Investigations launched by NaijaAgroNet, showed that Sheri, a suburb of the Federal Capital Territory (FCT) Abuja, also known as resettlement site, does not have portable water as the community still spend so much time in search of water, while any slit in fuel scarcity means local water suppliers may not get water to drink or use because the boreholes at a distance from Sheri may not be able to pump water into their tanks for sale.


Although, gratifying was the bill at the National Assembly by Senator Mao Ohuabunwa and co-sponsors: Sen. Enyinnaya Abaribe, Sen. Theodore Orji, Sen. Abu Ibrahim; for “Improvement of Access to Safe and Clean Water to Nigerian Citizens in Recognition of the 2016 World Water Day.”


This step, industry watchers say is a step in the right direction and a welcome development.

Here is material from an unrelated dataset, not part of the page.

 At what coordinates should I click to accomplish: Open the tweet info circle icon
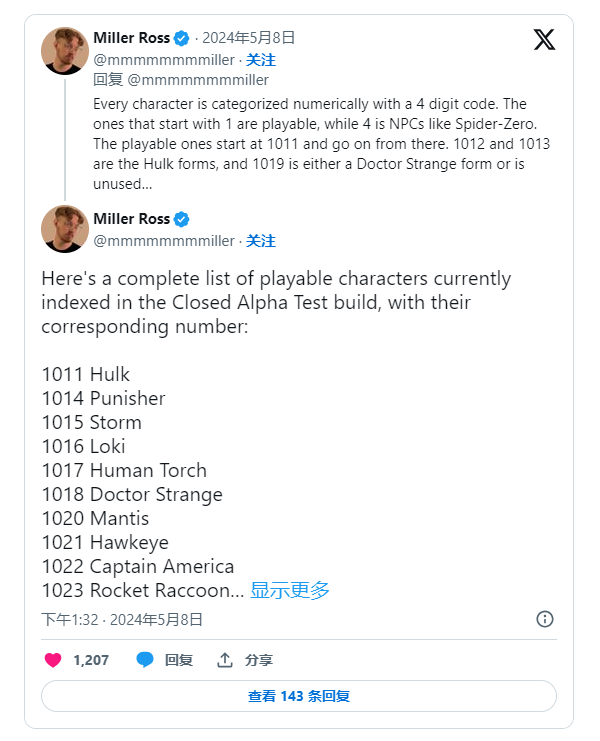tap(545, 619)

Water central to human survival:

In his message to the World Water Day 2016, the Secretary-General of the United Nations, Mr Ban Ki-moon urged for global action, asserting, "We can take bold action to address water inequity as part of our efforts to realize the 2030 Agenda for Sustainable Development." Even as UN-Water underscored the fact that 1 in 10 people lack access to safe water.


He said, nearly all jobs depend on the availability of freshwater and pointed out that despite the importance, water as a sector generally does not receive the attention it deserves. Water is central to human survival, the environment and the economy. Arguing that all workers could be harmed by poor water and sanitation, and noted that of 2 million work-related deaths every year, nearly one-in-five are caused by poor quality drinking water, inadequate sanitation and poor hygiene. Also, Ban Ki-moon said, people with the least access to water and sanitation often also lack access to health care and stable jobs.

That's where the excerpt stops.